Auch wenn die historischen Hintergründe des Liedes eine derartige Verbreitung nicht hätten erwarten lassen, scheint dem Gedicht doch etwas anzuhaften, dass bis in die heutige Popularkultur hineinreicht. Der Appell an Brüderlichkeit beziehungsweise Menschenverbundenheit, das Hingeordnetsein des „Ichs“ auf das „Du“ wird als Weg in Richtung einer kommenden Erlösung verstanden und hat offenbar bis heute nicht an Aktualität eingebüßt.

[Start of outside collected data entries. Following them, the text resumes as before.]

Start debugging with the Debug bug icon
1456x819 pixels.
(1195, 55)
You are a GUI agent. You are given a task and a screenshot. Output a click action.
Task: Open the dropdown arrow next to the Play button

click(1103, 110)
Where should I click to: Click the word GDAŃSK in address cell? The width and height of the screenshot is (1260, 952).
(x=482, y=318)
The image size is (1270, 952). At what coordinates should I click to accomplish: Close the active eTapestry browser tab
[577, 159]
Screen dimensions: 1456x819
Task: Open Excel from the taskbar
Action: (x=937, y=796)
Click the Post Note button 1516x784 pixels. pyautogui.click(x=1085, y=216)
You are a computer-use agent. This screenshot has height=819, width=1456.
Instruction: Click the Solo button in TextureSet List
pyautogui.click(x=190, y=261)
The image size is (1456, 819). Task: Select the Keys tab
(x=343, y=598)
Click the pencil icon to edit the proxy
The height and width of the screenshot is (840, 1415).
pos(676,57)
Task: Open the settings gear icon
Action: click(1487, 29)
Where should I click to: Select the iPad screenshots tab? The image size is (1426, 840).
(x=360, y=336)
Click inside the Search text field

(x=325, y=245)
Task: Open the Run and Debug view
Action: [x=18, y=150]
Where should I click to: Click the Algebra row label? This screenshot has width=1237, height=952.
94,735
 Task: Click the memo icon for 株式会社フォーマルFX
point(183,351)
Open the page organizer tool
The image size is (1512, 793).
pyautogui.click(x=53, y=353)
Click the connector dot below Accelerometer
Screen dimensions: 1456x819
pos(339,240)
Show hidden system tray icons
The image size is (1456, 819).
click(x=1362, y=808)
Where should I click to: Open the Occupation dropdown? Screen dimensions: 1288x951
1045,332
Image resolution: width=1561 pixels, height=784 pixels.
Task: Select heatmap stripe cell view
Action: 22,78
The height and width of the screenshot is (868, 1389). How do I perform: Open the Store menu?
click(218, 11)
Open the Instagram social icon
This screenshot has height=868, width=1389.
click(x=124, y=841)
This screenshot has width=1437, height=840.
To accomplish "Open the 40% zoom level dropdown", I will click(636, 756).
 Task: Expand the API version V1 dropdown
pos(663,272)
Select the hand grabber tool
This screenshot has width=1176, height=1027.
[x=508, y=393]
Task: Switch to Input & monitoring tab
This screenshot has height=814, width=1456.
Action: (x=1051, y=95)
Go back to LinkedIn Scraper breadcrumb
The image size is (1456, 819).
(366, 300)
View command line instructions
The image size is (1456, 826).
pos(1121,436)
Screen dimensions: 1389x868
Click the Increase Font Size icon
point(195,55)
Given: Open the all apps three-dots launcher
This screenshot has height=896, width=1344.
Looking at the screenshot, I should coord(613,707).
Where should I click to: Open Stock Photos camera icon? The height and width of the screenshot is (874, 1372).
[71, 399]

Erst war es das Gedicht von Schiller, das an ebenjene Tugenden erinnerte, bis schließlich Beethoven mit seiner Neunten eine scheinbar untrennbare Symbiose einging, die aber schließlich darin endete, dass das Beethoven’sche Finale heute auch ohne das Gedicht als „Erlösungsmusik“ verstanden wird. So gesehen, kann das eine Kunstwerk auch ein Katalysator des anderen werden, ohne das das eine das andere verdrängt.

Christoph Weyer

geb. 1985, ist historischer Musikwissenschaftler an der Universität Hamburg. Er beschäftigt sich hauptsächlich mit der Musik des Mittelalters, dem Gregorianischen Choral, Kirchenmusikgeschichte und Musik im Nationalsozialismus. Er ist AH im W. K. St. V. Unitas Ruhrania zu Essen-Bochum-Duisburg-Dortmund im UV und dem K. St. V. Abraxas-Rheinpreußen zu Dresden im KV.